The FOMC raised the FFR target by 75bps to 2.25%-2.5%. The FOMC has followed its plan to increase rates ‘expeditiously’ to the ‘neutral’ rate. In a highly contentious statement, Chair Powell said that the neutral level had probably been reached after the Jul hike. The Fed will take a measured approach to the next rate increases, as the FFR likely starts to increase into more restrictive territory. Some saw this decision as a pivot, especially compared to the overtly hawkish tone in the Jun meeting (after the May CPI shock when the Fed was seen as behind the curve and notably upped its hawkish rhetoric). Still, the FOMC stated that another ‘unusually large’ hike could be appropriate, depending on the data. At the very least, ongoing increases are still appropriate.

The FOMC acknowledged a willingness to accept a period of ‘below-trend’ growth in the short term to achieve lower inflation over the long term. Soft demand isn’t going to get the Fed to pivot unless there is a material deterioration in the labour market. And inflation is yet to fall – although easing in inflation is expected now that energy/commodity prices have fallen from recent peaks. With greater data uncertainty, FOMC guidance has been reduced. We continue to focus on Fed speak/signaling, inflation, labour market indicators, and broader growth momentum going into the next meeting.

US data last week showed another decline in Q2 GDP (advance release). The slowdown was more broad-based than the decline in Q1. The PCE inflation for Jun though, surprised to the upside with a strong increase in the month of +1% (up from +0.6% in May) and the annual rate increasing to +6.8% from +6.3% in May.

US data this week will provide a good overview of the US labour market. Non-farm payrolls for Jul are expected to increase at a slower pace of +250k. The unemployment rate is expected to remain at 3.6% with little/no change in participation at 62.2%. Initial claims will be watched closely – which were revised higher in prior weeks and is now up to +250k/week. JOLTS data for Jun will also be released. On the growth front, the ISM surveys for Jul will be in focus – especially after the weaker flash US PMIs (output). Regional manufacturing surveys in Jul have been mostly stable after the deterioration in Jun, but there are pockets of weakness.

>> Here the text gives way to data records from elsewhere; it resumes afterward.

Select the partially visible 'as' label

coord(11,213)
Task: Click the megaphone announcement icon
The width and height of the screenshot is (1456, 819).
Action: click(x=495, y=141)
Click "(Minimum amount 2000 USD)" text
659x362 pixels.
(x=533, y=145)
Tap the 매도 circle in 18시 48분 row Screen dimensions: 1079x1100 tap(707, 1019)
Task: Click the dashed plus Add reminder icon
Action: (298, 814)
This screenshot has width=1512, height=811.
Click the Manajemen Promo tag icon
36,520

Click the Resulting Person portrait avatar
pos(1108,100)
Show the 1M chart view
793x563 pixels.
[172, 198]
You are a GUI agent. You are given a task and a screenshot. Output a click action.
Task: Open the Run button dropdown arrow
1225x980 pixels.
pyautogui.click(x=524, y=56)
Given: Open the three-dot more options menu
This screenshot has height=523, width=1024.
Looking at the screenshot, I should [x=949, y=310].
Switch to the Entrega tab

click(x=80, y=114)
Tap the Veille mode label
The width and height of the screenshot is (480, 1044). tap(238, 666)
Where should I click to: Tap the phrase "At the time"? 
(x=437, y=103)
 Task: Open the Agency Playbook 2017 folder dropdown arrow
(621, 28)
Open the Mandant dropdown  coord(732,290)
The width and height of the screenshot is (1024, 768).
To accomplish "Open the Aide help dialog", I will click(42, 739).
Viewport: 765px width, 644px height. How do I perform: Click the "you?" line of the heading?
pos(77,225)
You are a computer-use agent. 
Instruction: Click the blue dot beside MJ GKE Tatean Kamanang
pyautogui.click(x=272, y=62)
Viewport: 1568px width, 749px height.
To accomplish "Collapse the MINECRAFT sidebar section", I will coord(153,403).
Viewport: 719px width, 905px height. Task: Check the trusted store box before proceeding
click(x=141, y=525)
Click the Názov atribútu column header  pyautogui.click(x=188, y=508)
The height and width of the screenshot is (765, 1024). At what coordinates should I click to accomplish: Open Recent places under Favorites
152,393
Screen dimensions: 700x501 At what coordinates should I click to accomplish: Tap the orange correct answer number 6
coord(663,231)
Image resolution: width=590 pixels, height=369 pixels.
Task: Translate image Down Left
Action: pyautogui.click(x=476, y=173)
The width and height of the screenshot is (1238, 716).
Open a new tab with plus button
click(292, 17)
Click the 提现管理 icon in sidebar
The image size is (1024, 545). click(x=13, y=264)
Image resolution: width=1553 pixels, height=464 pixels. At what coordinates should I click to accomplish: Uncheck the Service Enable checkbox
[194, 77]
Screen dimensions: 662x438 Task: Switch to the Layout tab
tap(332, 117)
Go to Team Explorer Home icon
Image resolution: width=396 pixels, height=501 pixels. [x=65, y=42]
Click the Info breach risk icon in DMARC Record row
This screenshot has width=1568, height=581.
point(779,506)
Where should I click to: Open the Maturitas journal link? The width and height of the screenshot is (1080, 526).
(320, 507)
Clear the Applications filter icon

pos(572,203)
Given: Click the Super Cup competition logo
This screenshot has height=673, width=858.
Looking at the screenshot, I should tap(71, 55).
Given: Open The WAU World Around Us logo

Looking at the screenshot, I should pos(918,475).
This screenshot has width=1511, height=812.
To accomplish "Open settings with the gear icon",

It was mixed news for the ECB with faster growth in Q2 but higher inflation. Euro area Q2 GDP growth surprised to the upside, increasing by +0.7% (expecting +0.1%) versus +0.5% in Q1. But Germany’s GDP growth slowed to 0% in Q2. The Euro area flash inflation for Jul was higher than expected at +8.9% (expecting +8.7%) versus +8.6% in Jun. But the monthly growth slowed notably to +0.1%. Similarly, Euro area core CPI accelerated to +4% from +3.7% in Jun, but the monthly pace declined by -0.2%. This week, a further read on growth momentum from the Jul PMIs, retail sales, and Germany factory orders and industrial production.

The BoE is expected to increase rates by a further 25bps this week. UK inflation is still elevated at +9.4% in Jun having accelerated from +9.1% in May.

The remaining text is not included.